◆ **Excerpt provided**:
━━━

Excerpts from Jim Conrad's
Naturalist Newsletter

entry dated September 30, 2022, issued from near Tequisquiapan, elevation about 1,900m (6200 ft), N20.565°, W99.890°, Querétaro state, MÉXICO
MEXICAN BONEBRACT

Mexican Bonebract, SCLEROCARPUS UNISERIIALIS

These days of the mid rainy season -- even though this year the rains came two months late and so far aren't nearly the usual amount -- the countryside is resplendent with broad strokes of yellow contributed by members of the vast Composite or Aster family. Below, a small part of an impressive roadside colony of the species shown above provides a hint of what's going on:

Mexican Bonebract, SCLEROCARPUS UNISERIIALIS, closely growing plants in habitat

Most species of yellow-flowered composites, at first glance, are fairly similar to the one shown above. However, when you look more closely, usually you'll find that a surprising number of species are at hand. The blossoms being considered here are a little different from most because in the center of each flowering head, or capitulum, the cylindrical disc florets rise unusually high above the radiating ray florets. A view from below one of this species' capitula highlights more distinctions:

Mexican Bonebract, SCLEROCARPUS UNISERIIALIS, involucre seen from below

The green parts are densely hairy with short, stiff hairs lying close to the surface. The five yellow rays are exceptionally broad, with a sharp crease at their tips, and notice how their rounded bases are held away from the capitulum's center by a slender stem. More diagnostic, however, is that the five, leafy, green phyllaries constituting the involucre are very narrow and widely separated from one another. Average phyllaries are somewhat triangular and often arranged in two or more series with the phyllaries overlapping one another. The green, oval objects between the phyllaries are better understood in the following picture:

Mexican Bonebract, SCLEROCARPUS UNISERIIALIS, capitulum broken down the middle

In the lower part of the above image, and a little left of center, you see that the oval, green items positioned between the ray florets consist of the lower parts of unusually large paleae -- paleae being scale-like items growing beside each disc floret in the capitulum's center. These paleae, instead of being formed the normal way, like modest flakes or little scoops, completely wrap around the bottoms of the disc florets. Many genera of the Aster Family produce no paleae at all, so these giant paleae wrapping around the developing fruits are remarkable. As the fruits mature, the paleae covering them harden, then are shed with the fruit as one thing.

━━━

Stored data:
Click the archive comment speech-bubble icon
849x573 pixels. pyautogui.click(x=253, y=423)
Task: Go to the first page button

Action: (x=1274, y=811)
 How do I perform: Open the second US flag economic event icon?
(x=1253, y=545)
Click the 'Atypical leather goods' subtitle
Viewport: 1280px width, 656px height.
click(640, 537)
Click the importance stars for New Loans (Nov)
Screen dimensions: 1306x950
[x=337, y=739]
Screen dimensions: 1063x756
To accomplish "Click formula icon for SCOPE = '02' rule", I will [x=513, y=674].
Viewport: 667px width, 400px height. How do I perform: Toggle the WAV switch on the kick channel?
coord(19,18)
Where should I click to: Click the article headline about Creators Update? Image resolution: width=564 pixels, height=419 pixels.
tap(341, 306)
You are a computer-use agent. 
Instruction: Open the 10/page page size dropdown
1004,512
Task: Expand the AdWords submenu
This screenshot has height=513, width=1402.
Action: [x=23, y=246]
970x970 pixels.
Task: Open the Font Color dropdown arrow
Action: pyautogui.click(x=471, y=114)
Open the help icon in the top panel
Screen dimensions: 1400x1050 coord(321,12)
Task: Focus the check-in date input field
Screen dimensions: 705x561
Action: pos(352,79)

━━━

◆ **To do**:
1. In the newsletter entry on the Mexican Bonebract, how many yellow rays does each flowering head have?
2. According to the newsletter entry on the Mexican Bonebract, why are the plant's paleae remarkable?
3. Pick up the newsletter entry on the Mexican Bonebract after its final sentence and continue it.
The stored data plays no role in this work.

◆ **Responses per task**:
1. Five.

2. Many genera of the Aster family produce no paleae at all. This species instead has unusually large paleae that wrap completely around the bottoms of the disc florets rather than forming modest flakes or little scoops.

3.
Also in the above photo, notice that the ray florets are sterile -- producing no cypselae at all. Having sterile ray florets, in itself, disqualifies the vast majority of other Aster Family species our plant possibly could be. It's a keystone field mark.

Mexican Bonebract, SCLEROCARPUS UNISERIIALIS, leaf

Leaves and stems also bear white hairs, and the blades' margins, at least on larger, lower leaves, may bear low, widely separated teeth. Leaves arise one at a stem node, not two or more as with many Aster Family species.

At first I was fairly sure that this was the same Bonebract species that was common at this time of year back in the Yucatan. However, this area's high-elevation climate and its volcanic geology are so different from the Yucatan's hot lowlands and limestone bedrock that not many species are adaptive enough to prosper in both places. Therefore, just to be sure I didn't have a different species, I did the botany. And, sure enough, our Querétaro species is a bonebract, genus Sclerocarpus, but a different, though very similar, species.

Here we have SCLEROCARPUS UNISERIALIS. If you click on the above link to the Yucatan species, Sclerocarpus divaricatus, you'll see that the Yucatan species produces very different phyllaries in the involucre.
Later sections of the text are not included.